Patients with metastatic
soft tissue sarcoma (STS) have a poor prognosis and few available systemic treatment options.
Trabectedin is currently being investigated as a potential adjunct to
immunotherapy as it has been previously shown to kill tumor-associated macrophages. In this retrospective study, we sought to identify
biomarkers that would be relevant to trials combining
trabectedin with
immunotherapy. We performed a single-center retrospective study of
sarcoma patients treated with
trabectedin with long-term follow-up.
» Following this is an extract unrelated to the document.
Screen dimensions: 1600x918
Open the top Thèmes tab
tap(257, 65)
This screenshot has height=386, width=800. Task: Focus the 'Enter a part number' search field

Multiplex gene expression analysis using the NanoString platform was assessed, and an exploratory analysis using the lasso-penalized Cox regression and kernel association test for survival (MiRKAT-S) methods investigated
tumor-associated immune cells and correlated their gene signatures to patient survival. In total, 147
sarcoma patients treated with
trabectedin were analyzed, with a mean follow-up time of 5 years. Patients with fewer prior
chemotherapy regimens were more likely to stay on
trabectedin longer (pairwise correlation = -0.17, p = 0.04). At 5 years, increased PD-L1 expression corresponded to worse outcomes (HR = 1.87, p = 0.04, q = 0.199). Additionally, six immunologic gene signatures were associated with up to 7-year survival by MiRKAT-S, notably myeloid-derived suppressor cells (p = 0.023, q = 0.058) and M2 macrophages (p = 0.03, q = 0.058). We found that the number of
chemotherapy regimens prior to
trabectedin negatively correlated with the number of
trabectedin cycles received, suggesting that patients may benefit from receiving
trabectedin earlier in their
therapy course. The correlation of
trabectedin outcomes with immune cell infiltrates supports the hypothesis that
trabectedin may function as an immune modulator and supports ongoing efforts to study
trabectedin in combination with
immunotherapy. Furthermore,
tumors with an immunosuppressive microenvironment characterized by macrophage infiltration and high PD-L1 expression were less likely to benefit from
trabectedin, which could guide clinicians in future treatment decisions.